The appeal will focus on U.S. District Judge Myron Thompson's reluctance to define religion, Moore said. "I submit that if the court can't define the word religion, it has no business telling the state of Alabama or anybody else what they can and can't do with relation to God," the chief justice said.
One of Moore's attorneys, Phillip Jauregui, further laid out the basis of the appeal: "The constitutional question is whether [the monument] establishes a religion. And in order to answer that question, you've got to know what religion is. The court has essentially said, 'I don't know what religion is, but you've established it.' We have a tremendous amount of respect for Judge Thompson—he's a federal judge—but I've got to tell you, that's shocking and that's not legal reading. It goes against everything we've done in the Constitution, it goes against history, it goes against fact and it goes against the law."
But Thompson was explicit in his decision that religion shouldn't be defined. "Indeed, the chief justice's definition of religion proves, if anything, that it is unwise, and even dangerous, to put forth, as a matter of law, one definition of religion under the First Amendment," he wrote in his decision.

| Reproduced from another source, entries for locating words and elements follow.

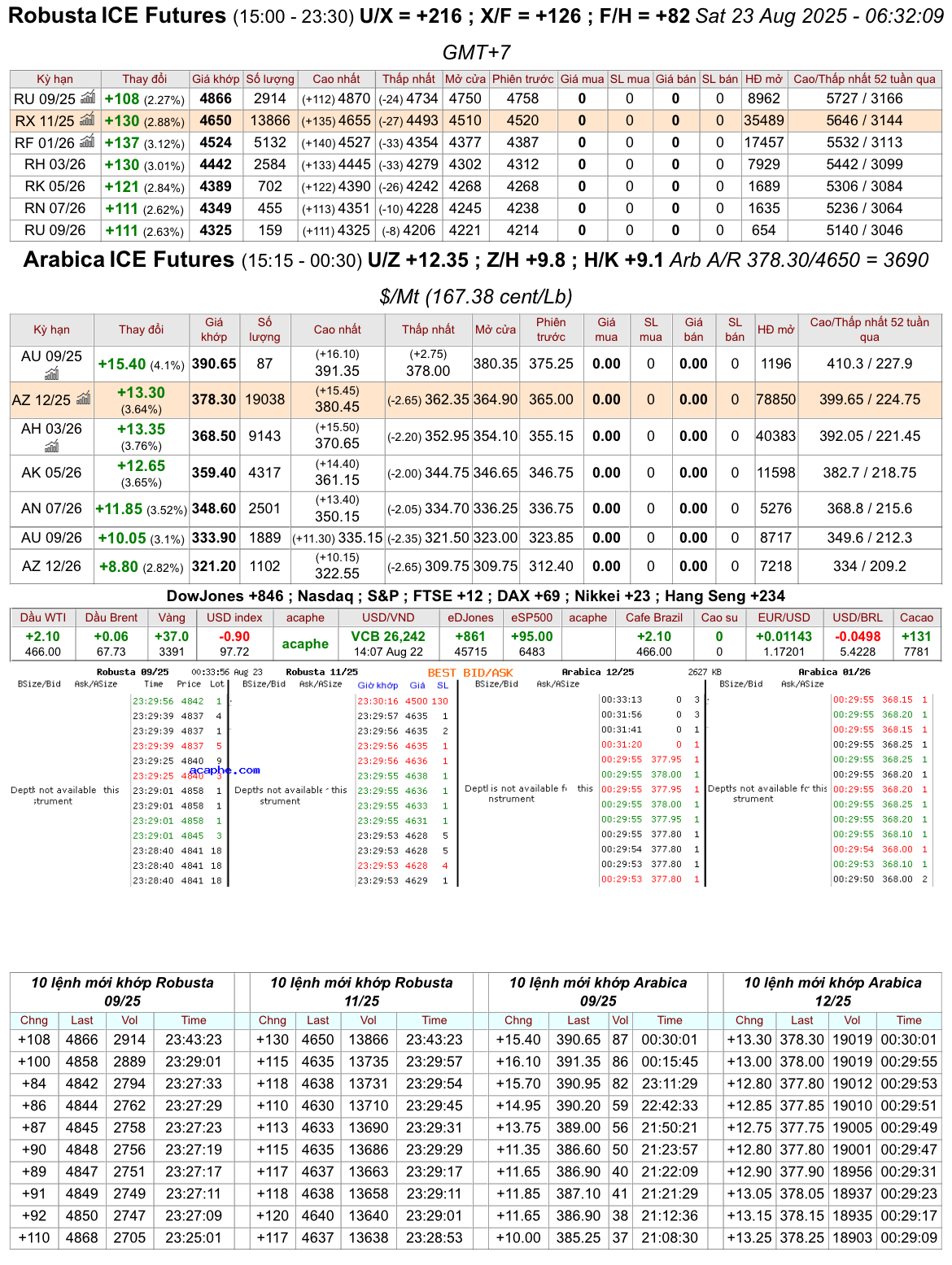Select the Cacao column header
Screen dimensions: 952x1265
click(x=916, y=617)
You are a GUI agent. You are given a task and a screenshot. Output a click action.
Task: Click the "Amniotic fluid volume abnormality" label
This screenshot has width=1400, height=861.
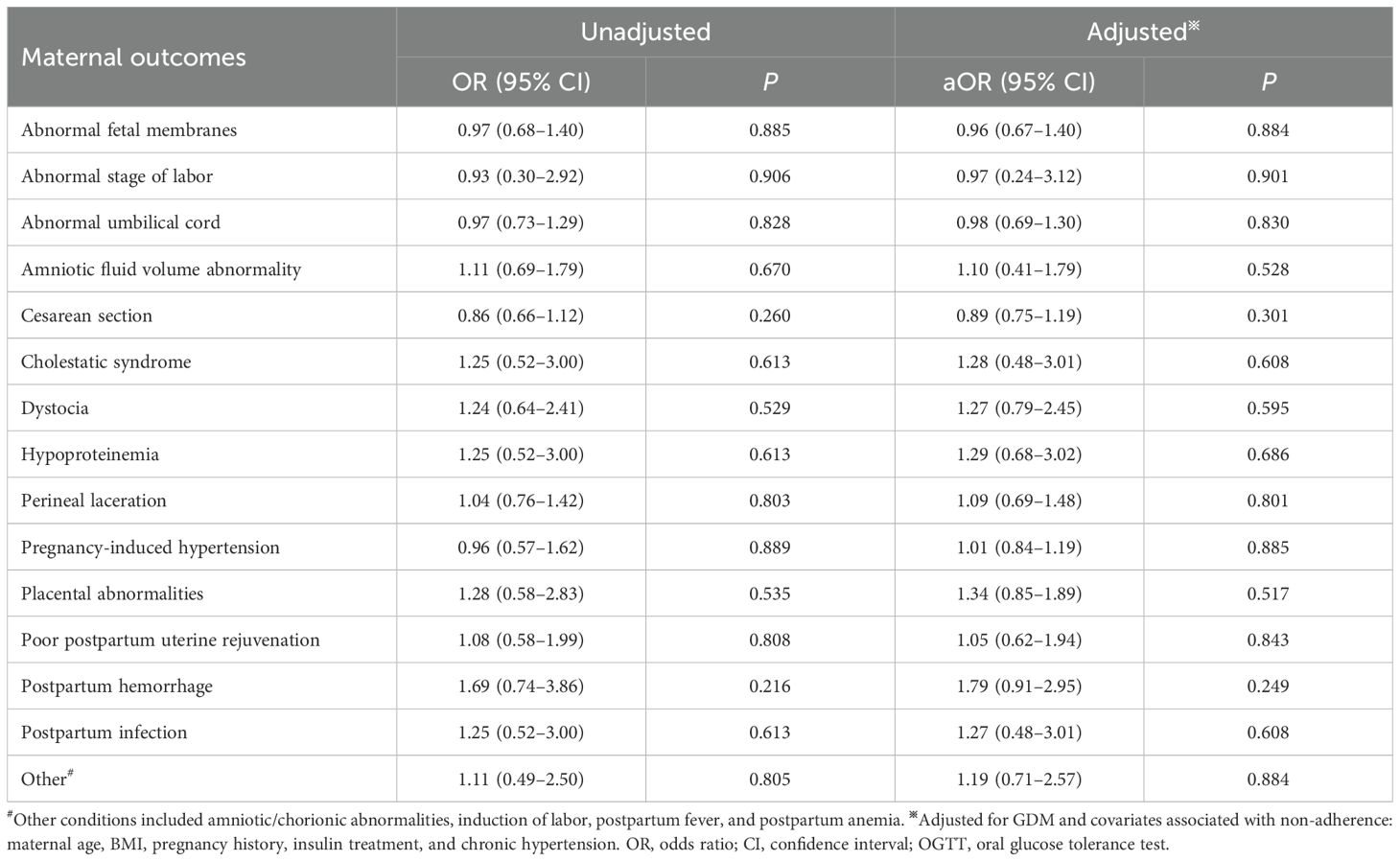click(161, 269)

Moore will also ask the 11th Circuit Court of Appeals in Atlanta to issue a stay, assuming that Thompson turns down a request to reconsider his decision.

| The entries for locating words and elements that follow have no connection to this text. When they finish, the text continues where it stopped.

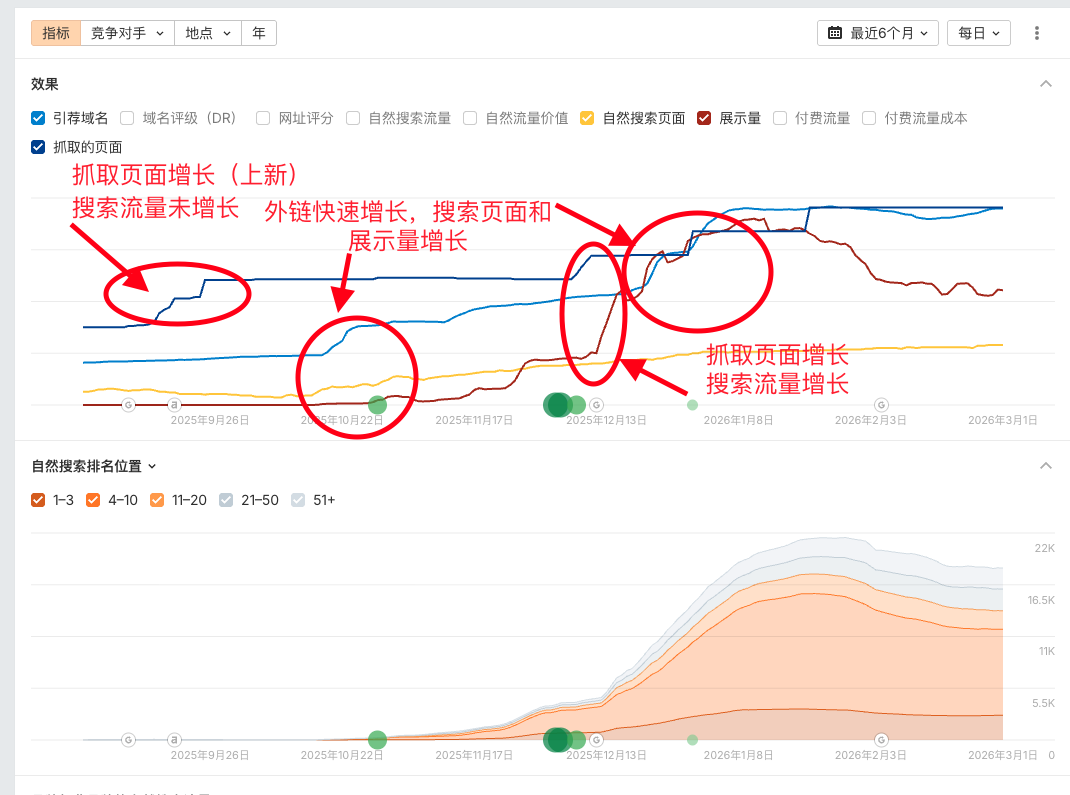The width and height of the screenshot is (1070, 795).
Task: Click the Google "G" update marker near 2025年9月26日
Action: pos(127,405)
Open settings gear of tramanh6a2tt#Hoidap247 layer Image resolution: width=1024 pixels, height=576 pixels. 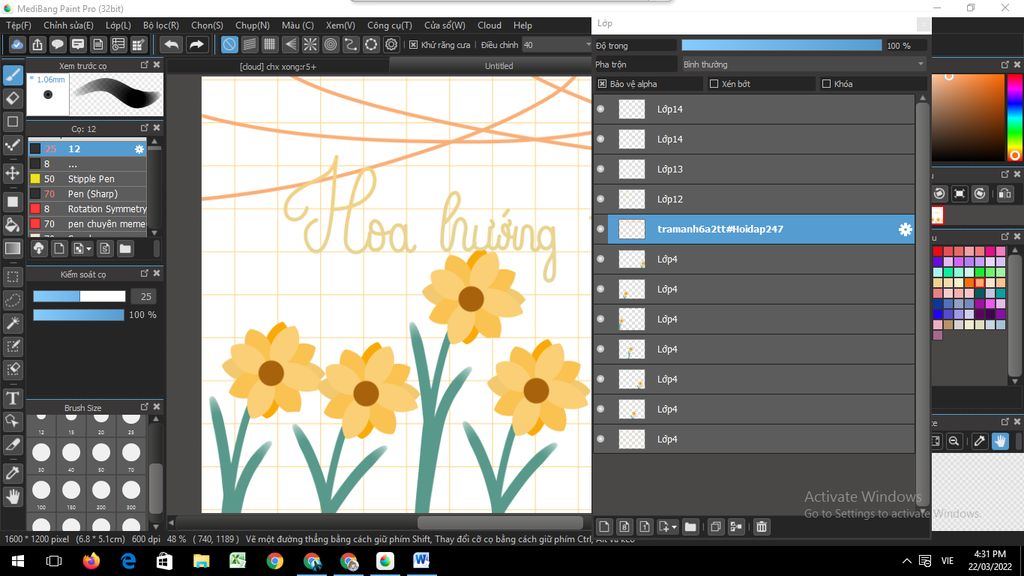[x=905, y=229]
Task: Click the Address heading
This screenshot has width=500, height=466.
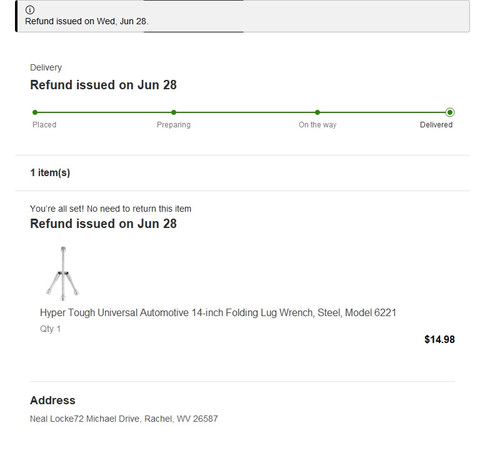Action: [x=53, y=400]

But Richard Cohen, an attorney with the Southern Poverty Law Center (which brought the suit against the monument), says the Ten Commandments should be removed in the meantime. "He put it in one night, he can take it out in one night," he told The Montgomery Advertiser. "If by some chance the earth stops spinning on its axis, the birds stop singing and the law changes on this, he can wheel it back in."
Meanwhile, newspaper editorials and columns universally side against Moore.
"The courthouse is not a church, and those who enter it should not find themselves confronted by religious symbols of any kind," says the South Florida Sun-Sentinel. "The First Amendment protects not only freedom of religion, but freedom from religion." (It does? The Sun-Sentinel must have a different copy than Weblog does.)
The Palm Beach Post suggested that Moore is the kind of guy who would behead heretics, given half the chance. "In a land that respects law and religion, Justice Moore's arrogance shows respect for neither," the paper said.
Back in Moore's home state, the papers were a bit kinder. The Montgomery Advertiser ran editorials both yesterday and today urging its readers to see the decision not as a ruling against the Ten Commandments, but as a wise protection against government endorsement of religion. "Thompson's ruling properly rejects Moore's legal—and that's the key word—view of the relationship between God and the state," the paper says today. "None of this is meant to belittle, or even to differ with, the religious views of Roy Moore or of anyone else."
In an Advertiser op-ed, however, Morris Dees of the Southern Poverty Law Center calls Moore a demagogue, likens him to the Taliban and racists, and claims he wanted to substitute his "theology for our democracy."